DEP secretary: No end in sight for methane leaking into Dimock water from gas wells
A $12 million public water line is the only solution for contamination in Dimock Twp. water wells because there is "no guarantee" that methane from faulty natural gas wells will stop seeping into the aquifer, Pennsylvania's top environmental regulator said on Friday.
Department of Environmental Protection Secretary John Hanger said that while work by Texas-based driller Cabot Oil and Gas Corp. to stop the gas migration has caused "some decline" in the gas, methane is still traveling from Cabot wells to residential drinking water in Susquehanna County.
Hanger made the comments in response to a press release distributed by Cabot on Friday - the third public appeal the company has made this week denying it caused the contamination and berating the department for choosing to adopt what it called a "costly, unnecessary solution" for elevated levels of methane in water supplies that feed 18 Dimock homes.
The statement followed Hanger's announcement Thursday that the state would pay to install 12.5 miles of pipe from the public water system in Montrose then sue Cabot, if necessary, to recover the costs of building and maintaining the line.
Cabot CEO Dan O. Dinges said in the statement that the company "wants to help solve this problem," which he defined as pre-existing methane in the area's water.
"Our difference with the PaDEP is that the solution to methane in water has been venting water wells and putting them on water treatment devices, which cleans up the water quickly," he said.
Hanger vigorously denied that Cabot's proposals are viable long-term solutions because methane continues to leak from Cabot wells.
"Every other option, in fact, might not work, at least (not) permanently," he said. "It may work for a little bit of time, or quite a long time, but not necessarily forever."
Cabot said Friday that it has drilled a new water well at one of the 18 affected households and it is producing clean water, but Hanger said even that is no proof of a permanent fix.
Families suing Cabot over the contamination initially proposed that the department force the company to drill centralized wells and pipe fresh water to their homes before Hanger told them a public water line was "the only way to guarantee a permanent safe drinking water supply."
"If you drill another well, there's no guarantee whatsoever right now, given that we still have gas migrating through the geology, that that well won't become contaminated at some point," Hanger said on Friday.
Hanger's comments amounted to his bleakest assessment yet by the state of the aquifer that feeds the Dimock homes - four more of which were determined by the state in September to be impacted by methane from Cabot's extensive Marcellus Shale drilling in the township.
Methane migration from natural gas wells is not a new problem, nor is it isolated to Dimock.

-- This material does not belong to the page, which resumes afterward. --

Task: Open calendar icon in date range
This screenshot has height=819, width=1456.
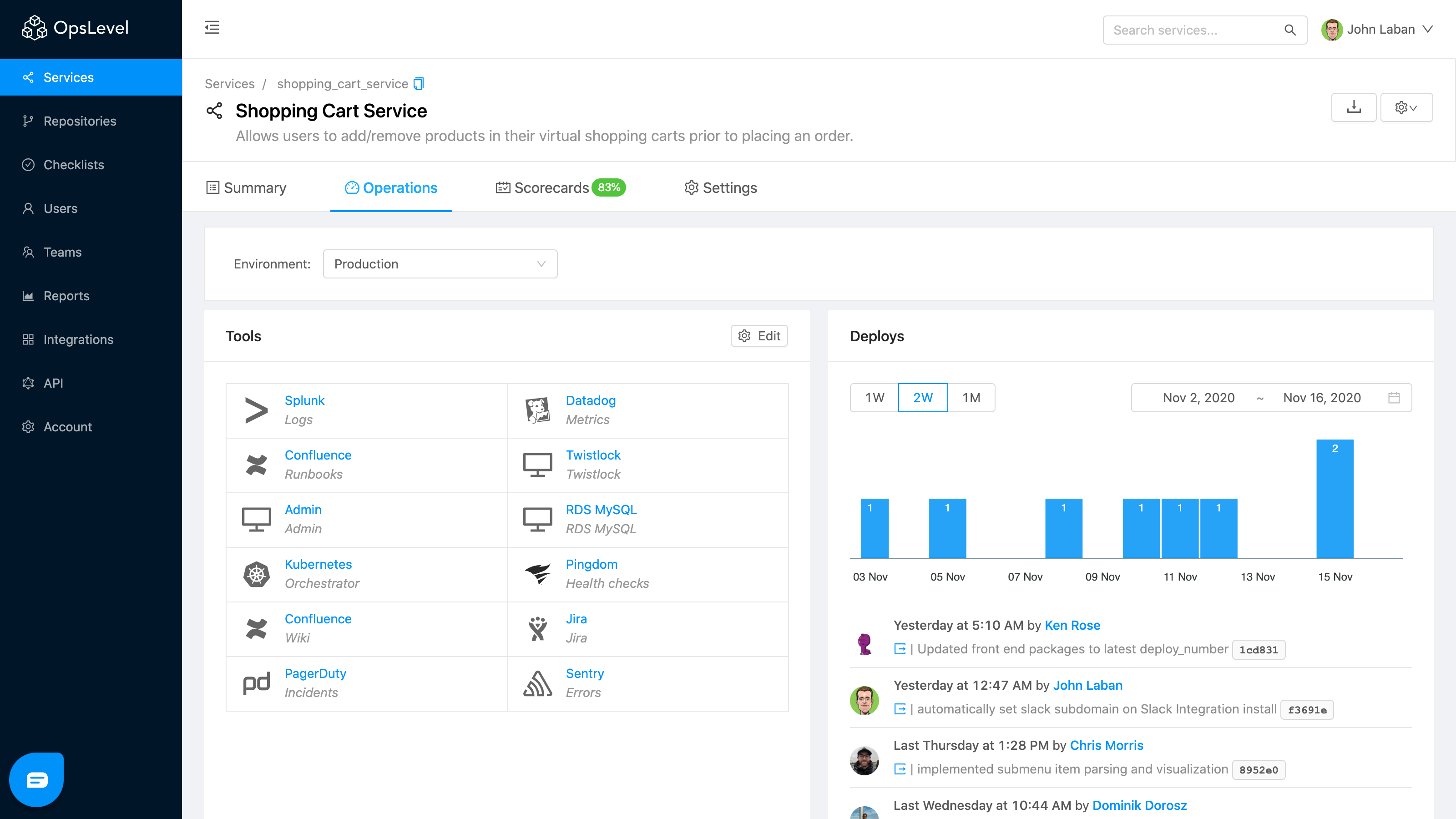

When the DEP first drafted strengthened casing and cementing regulations for gas wells last fall, it summarized a decade of catastrophic scenarios involving stray gas from new or abandoned wells in Pennsylvania, including six explosions that killed four people, 20 evacuations, and at least 60 contaminated water wells.
Last month, DEP directed Chesapeake Energy Corp. to evaluate 171 of its Marcellus Shale gas wells after methane traced to some of the company's Bradford County wells leaked into residential water supplies and caused bubbling in the Susquehanna River.
But Hanger said the new regulations, which the Environmental Quality Board will consider on Oct. 12, should reduce the incidence of problems.
"Any decently drilled well that meets our (new) standards should not have had these problems," he said.
Clearly exasperated by Cabot's insistence that the methane in the residents' water is naturally occurring, Hanger also emphasized on Friday the strength of the department's evidence that Cabot wells are causing the trouble in Dimock. The proof includes visible bubbling at several of the wellheads, indications of poor cement around steel casing meant to protect the aquifer, isotopic analysis to determine the provenance of the gas and "very very high" pressure readings in the wells, he said.
"Any responsible company would have immediately understood that they had a very significant problem on their hands," he said. "Cabot just wants to ignore all that."